You need to check up on your storage company occasionally to make sure that it is doing what it is supposed to be doing. Chapter 2 has some suggestions on how to
do that.
Page 15
A Cure for What Ails You
Make sure that the location and setup of the vault is appropriate for the types of disasters that strike your area. I remember one off-site storage company that seemed
extremely secure. Their vault was actually in an area that had formerly been a bomb shelter during WWII. This thing might have withstood a nuclear attack. There was
one problem, though. In that area, the most likely natural disaster was a flood. Make a quick guess as to where bomb shelters are? That's right, below ground level.
You get the picture. Again, make sure the storage company is prepared for the types of disasters that strike your area.
Protect the Business
Many disaster recovery plans talk about how to recover the lost data but not how to recover the lost computers, furniture, telephones, or anything else. You need to
have a plan to protect all of this, as well anything else that your company would need to function normally. This is referred to as a business continuity plan, and is a
whole other field. Consult the Disaster Recovery Yellow Pages for business continuity vendors.
Step 5: Document What You Have Done
While you are working your way through these steps, and certainly once your disaster recovery plan is complete, get it all down in writing. Document every procedure
that you can. This is necessary to recover from a disaster-and to recover from the loss of an essential person. (You never know when someone might win the lottery.)
Document in a Portable Format
Again, there are a number of documentation formats. Choose the one that makes the most sense to you.

# # # # # # #

_PROBLEMS_:
a) In the disaster recovery passage, what was the most likely natural disaster in the area where the former bomb shelter vault stood?
b) Carry on the disaster recovery passage, starting after its final sentence.

_RECORDED DATA_:
# # # # # # #

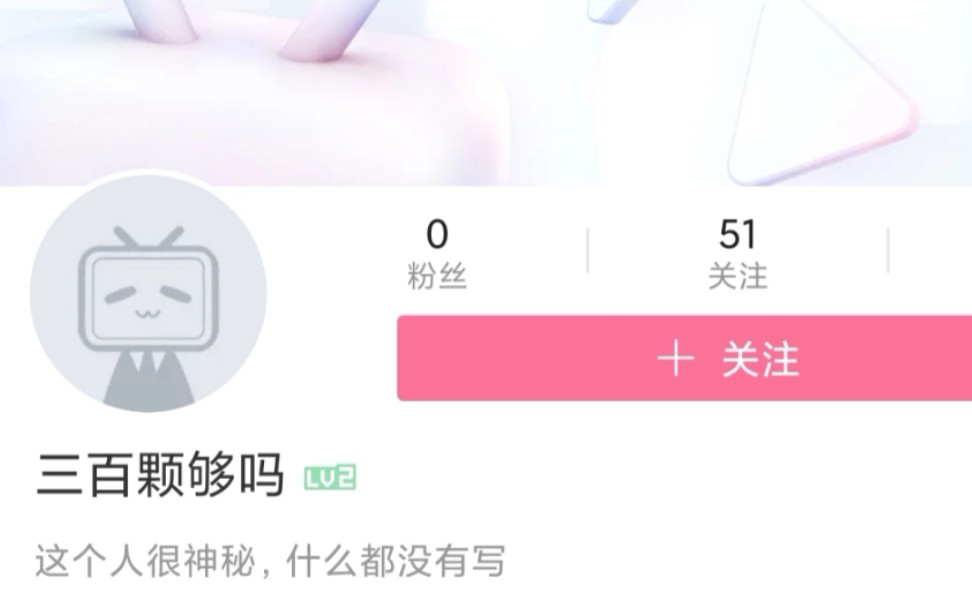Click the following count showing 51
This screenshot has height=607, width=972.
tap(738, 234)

# # # # # # #

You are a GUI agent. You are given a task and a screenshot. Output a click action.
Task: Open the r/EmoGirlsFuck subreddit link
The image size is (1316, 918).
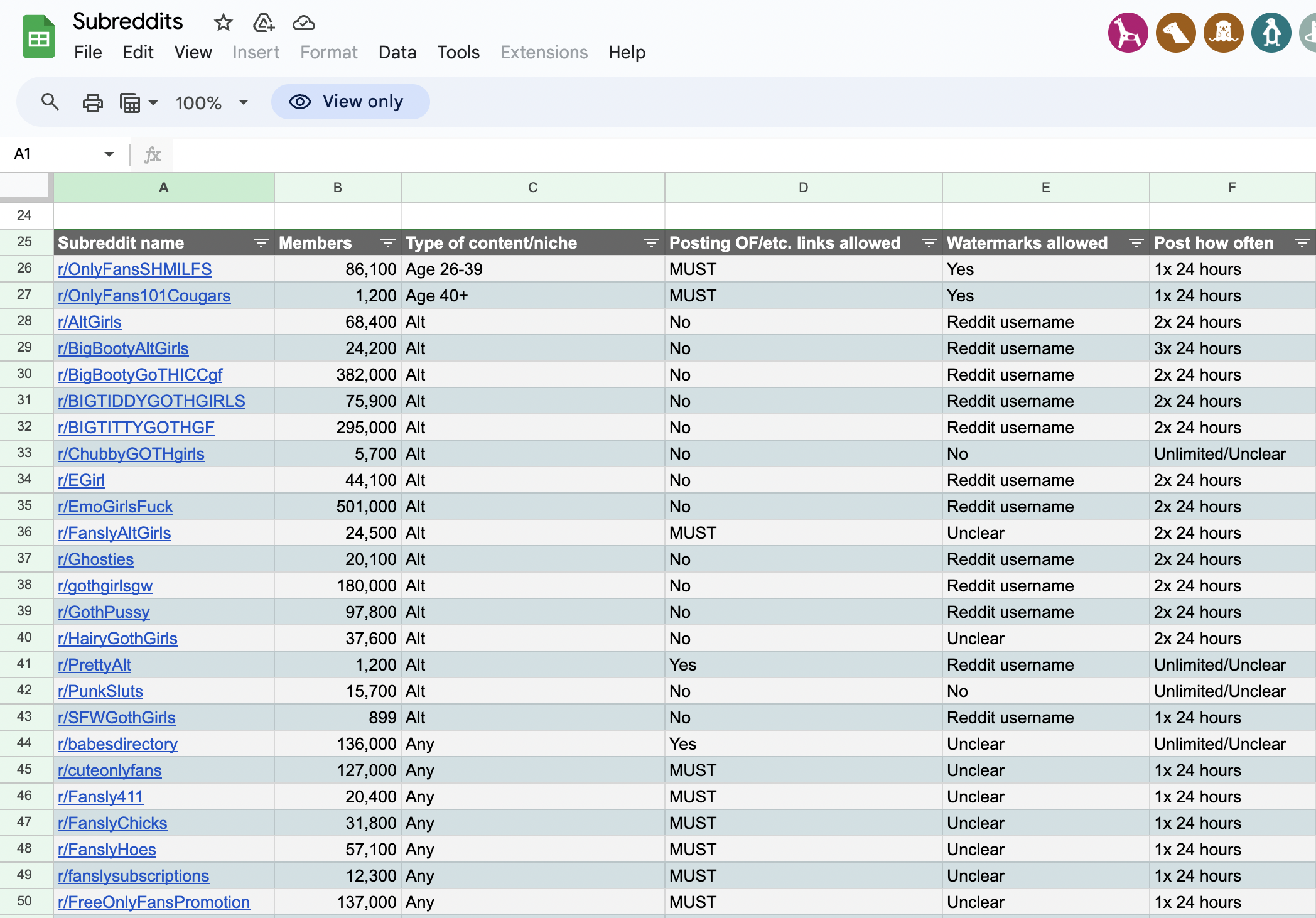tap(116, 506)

# # # # # # #

_RESPONSES TO THE EXERCISE_:
a) A flood.

b)
HTML
This is the documentation of choice for disaster recovery documentation. It is readable on any platform with a browser and therefore extremely portable. You don't
even have to edit raw HTML anymore, since you can save as HTML with any modern word processor. This makes doing documentation in HTML much easier. Just
make sure that you do the code in such a way that it can be read if the hostname changes. For example, make relative references to the current server rather than hard
links to a particular URL. The one downside to using HTML is that it can take up more space than the other options discussed here.
Page 16
PDF

The two positive things about the Adobe PDF format are its size and its truly platform-independent nature. However, it is not editable in its native format, and not
everyone has a PDF reader installed. Still, the PDF format may be a good choice for you, as long as you are aware of its limitations.
Word processor
The word processor format is probably the easiest to manage of all these options. The only difficult part is getting a reader. However, if you choose the Microsoft
Word format, any Windows laptop can read it with Wordpad. The only issue with this format is portability, although there are applications that can read Word files on
Unix. Since you would have to obtain such an application prior to a disaster, though, I would suggest a more portable format.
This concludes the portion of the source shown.